▸ WHAT IS EXPECTED: Each line containing the string "agent" should be copied out of the entries.

▸ DATASET CONTENT:
BEGIN
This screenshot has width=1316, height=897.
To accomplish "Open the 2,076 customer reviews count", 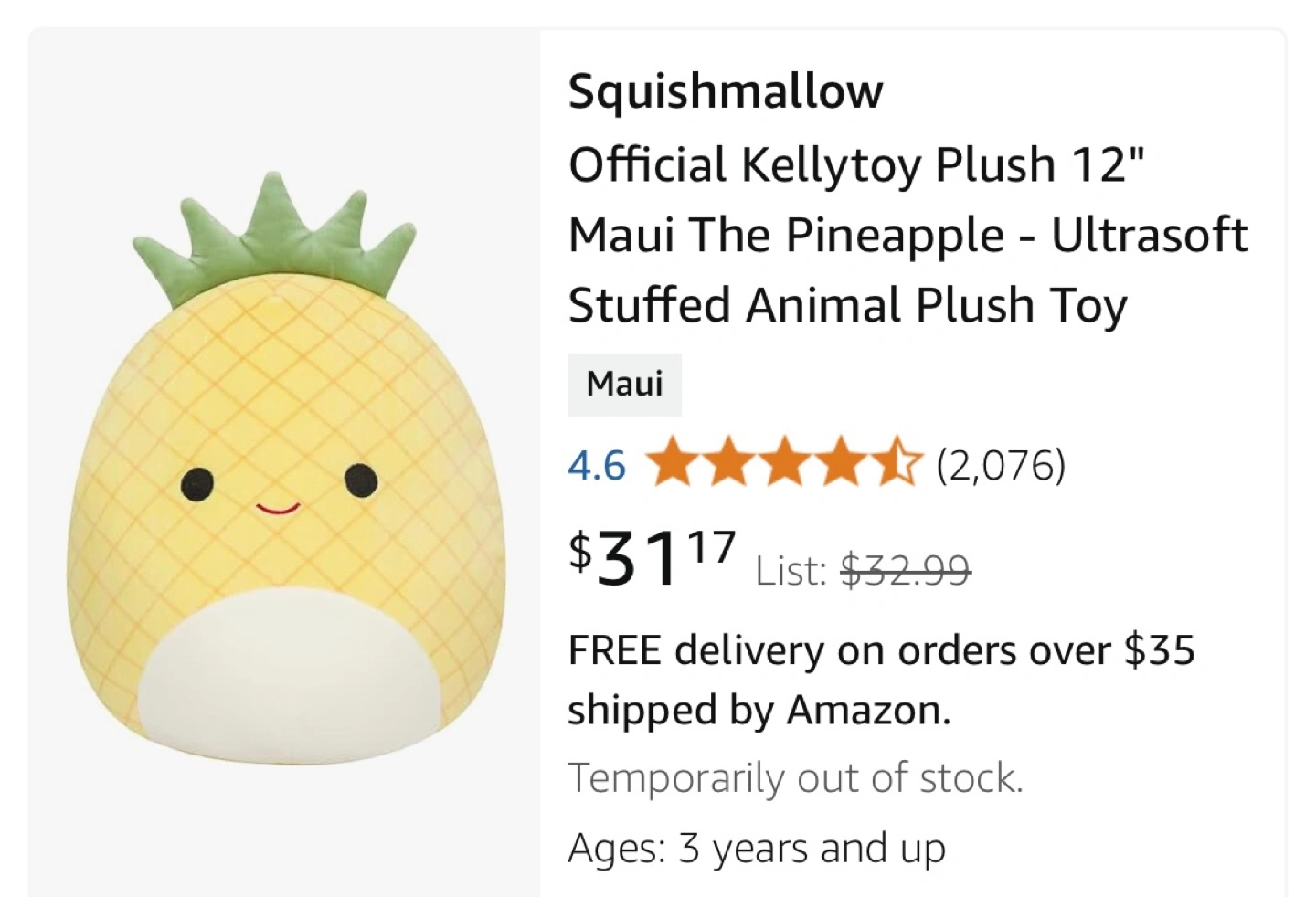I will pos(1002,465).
END
BEGIN
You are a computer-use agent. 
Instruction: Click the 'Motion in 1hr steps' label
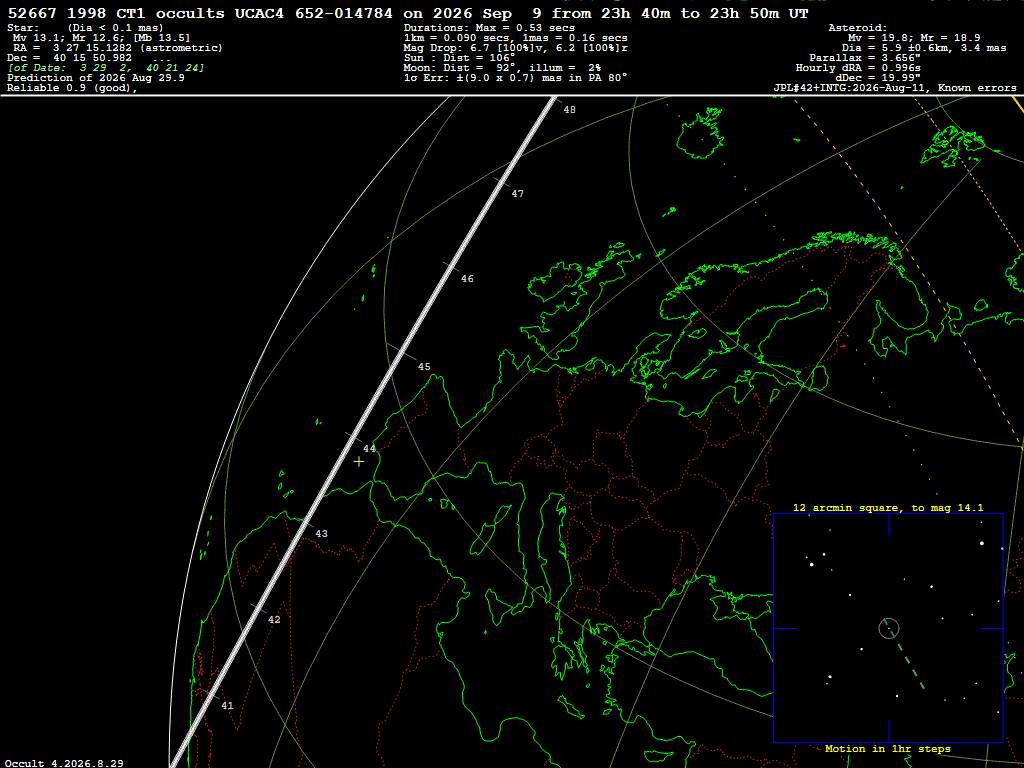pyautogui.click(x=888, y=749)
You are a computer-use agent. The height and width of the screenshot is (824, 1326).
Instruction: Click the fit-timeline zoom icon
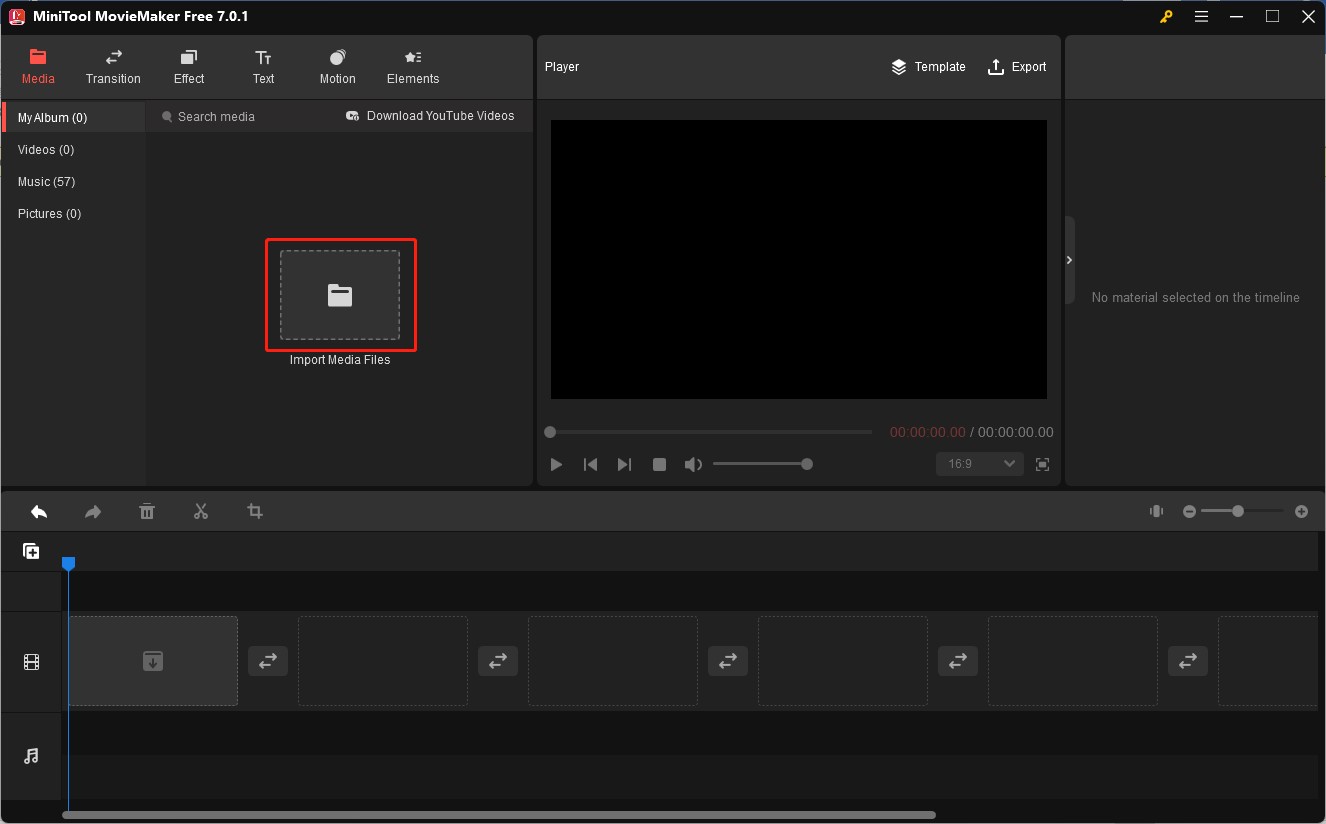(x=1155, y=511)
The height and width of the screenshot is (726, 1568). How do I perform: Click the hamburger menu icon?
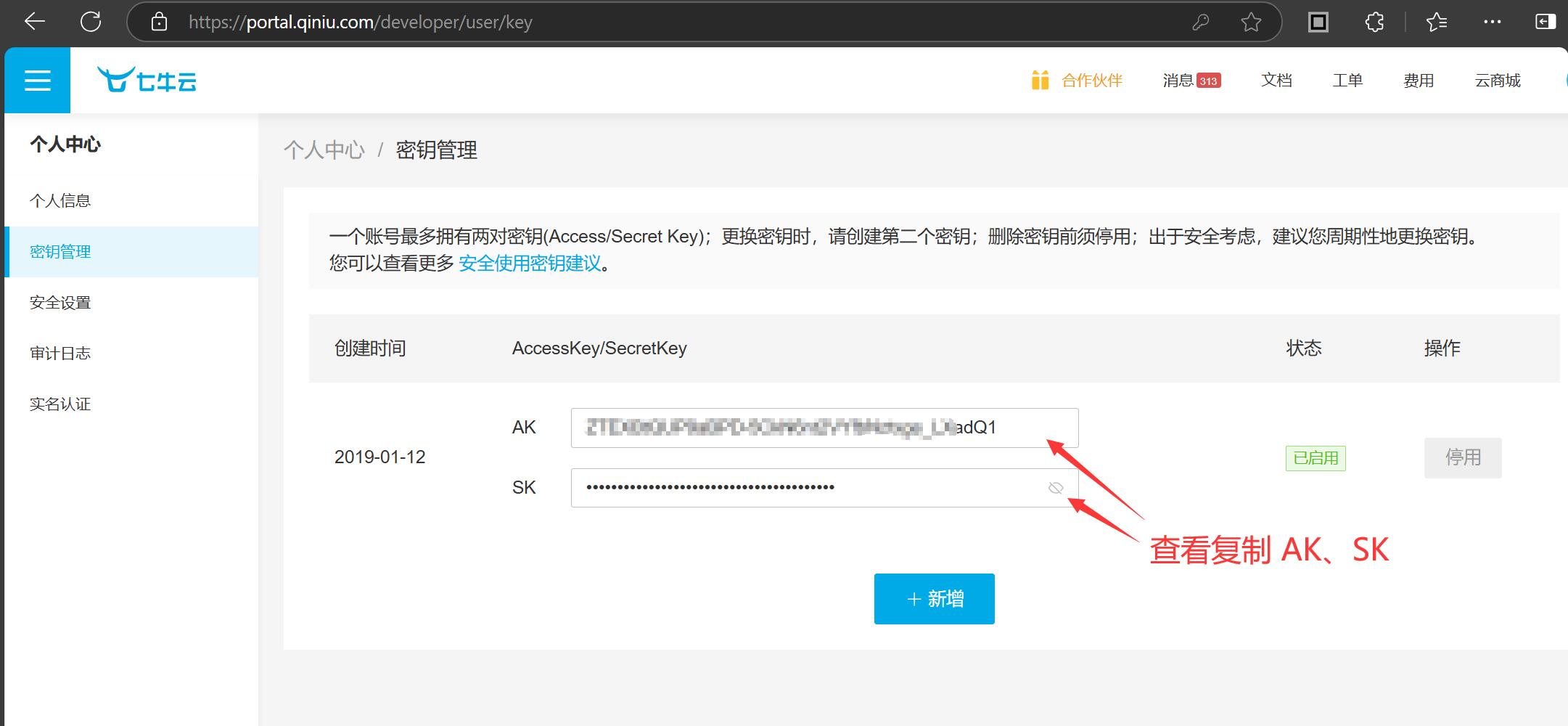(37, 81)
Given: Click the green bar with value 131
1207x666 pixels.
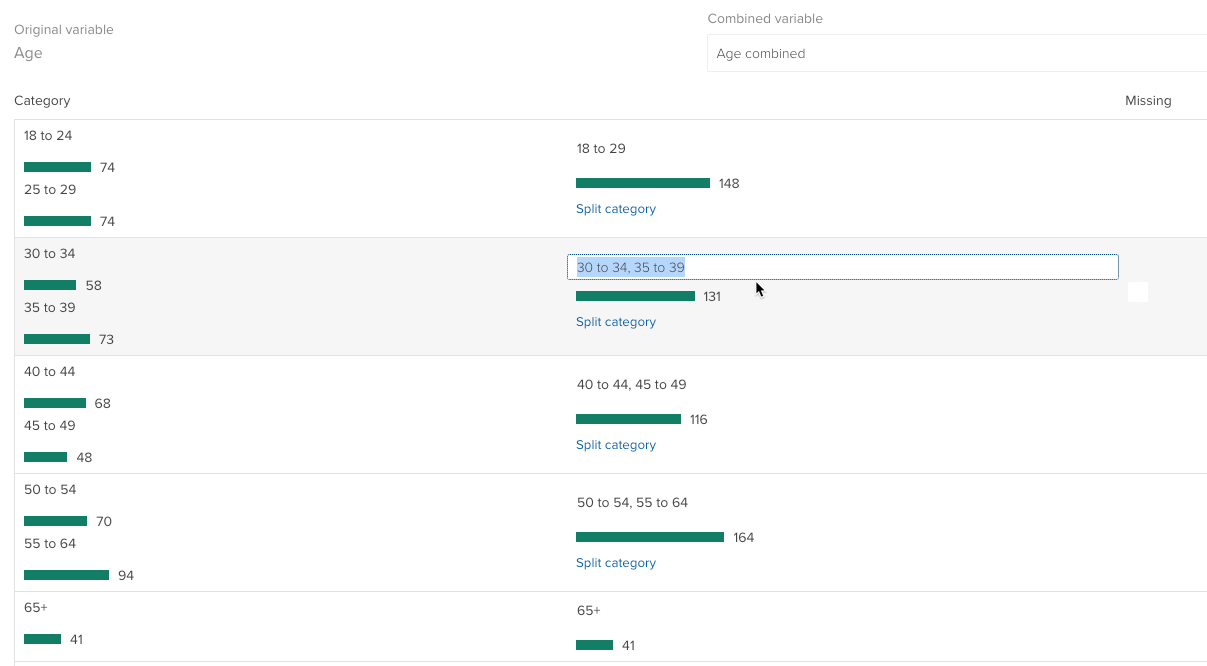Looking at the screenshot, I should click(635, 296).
END
BEGIN
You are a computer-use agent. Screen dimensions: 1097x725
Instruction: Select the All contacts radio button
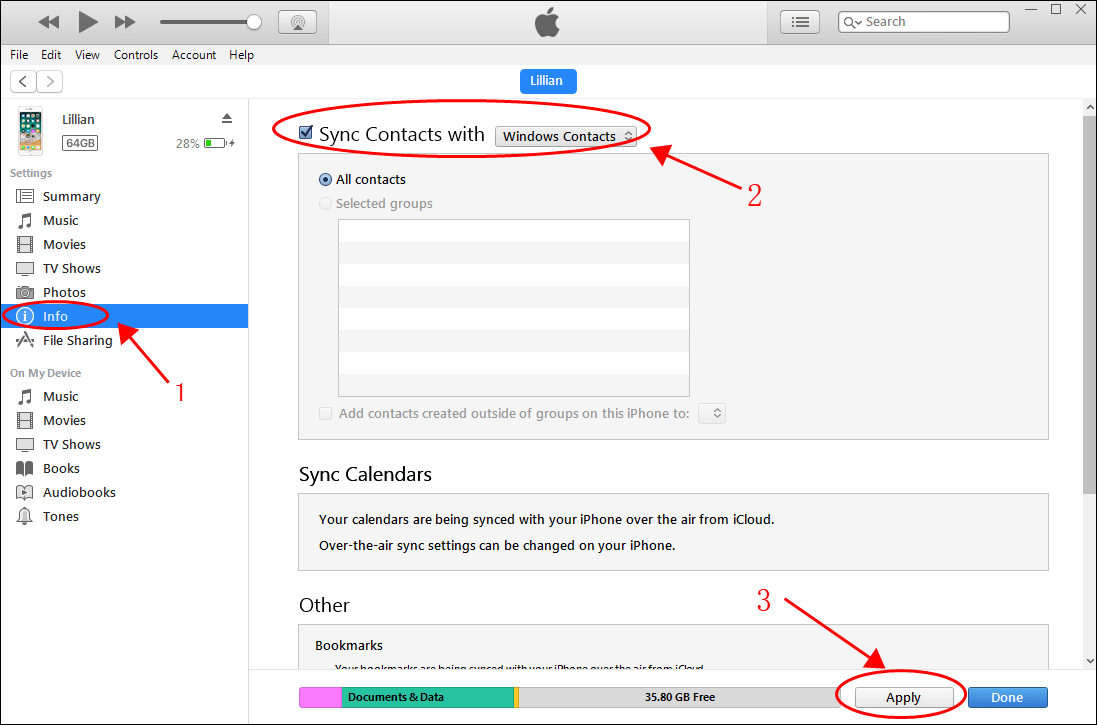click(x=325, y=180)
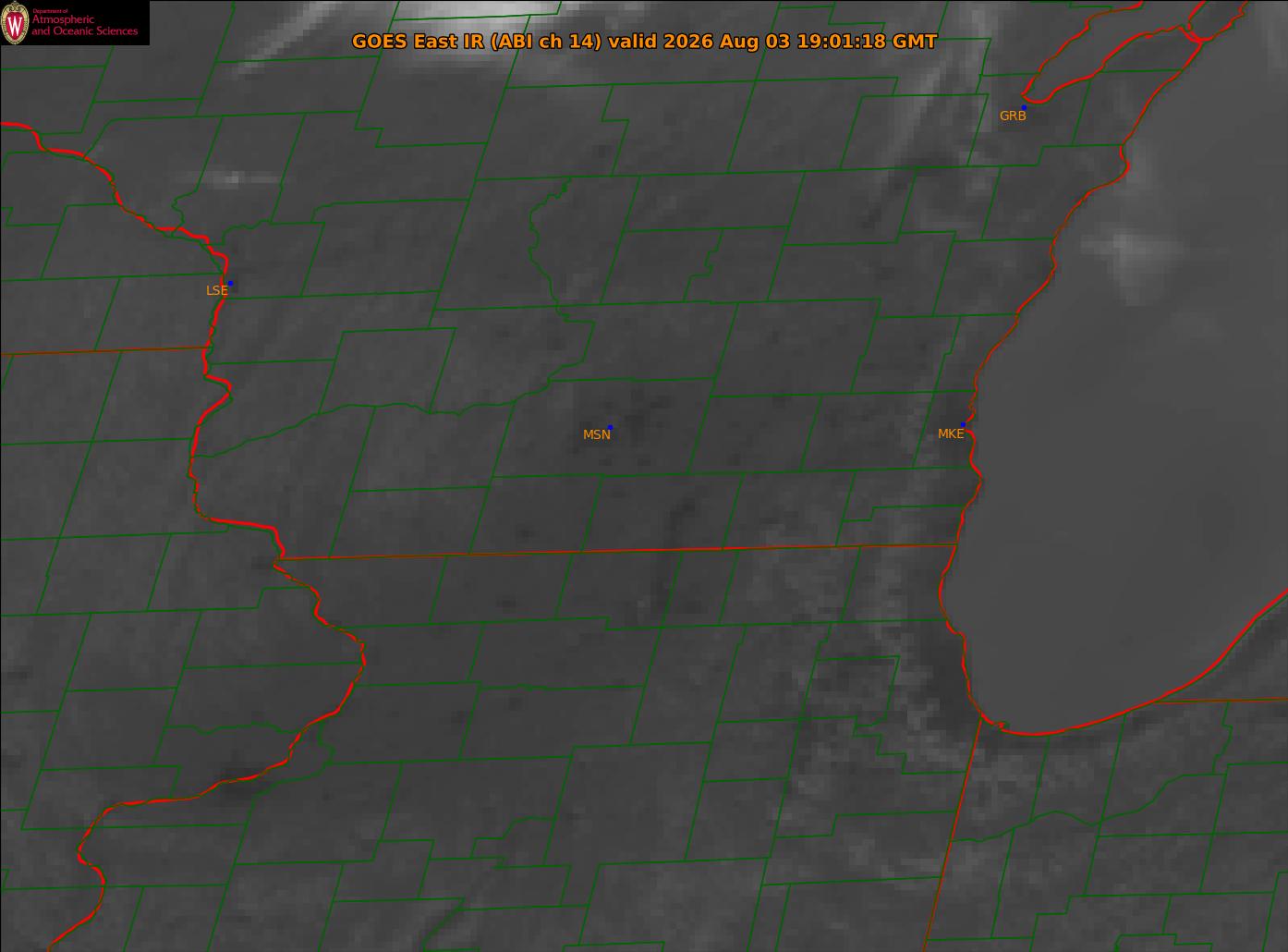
END
▸ RESPONSE TO THIS EXERCISE:
You are a computer-use agent. 
You are a computer-use agent. The height and width of the screenshot is (824, 1326).
You are a computer-use agent. Screen dimensions: 1097x725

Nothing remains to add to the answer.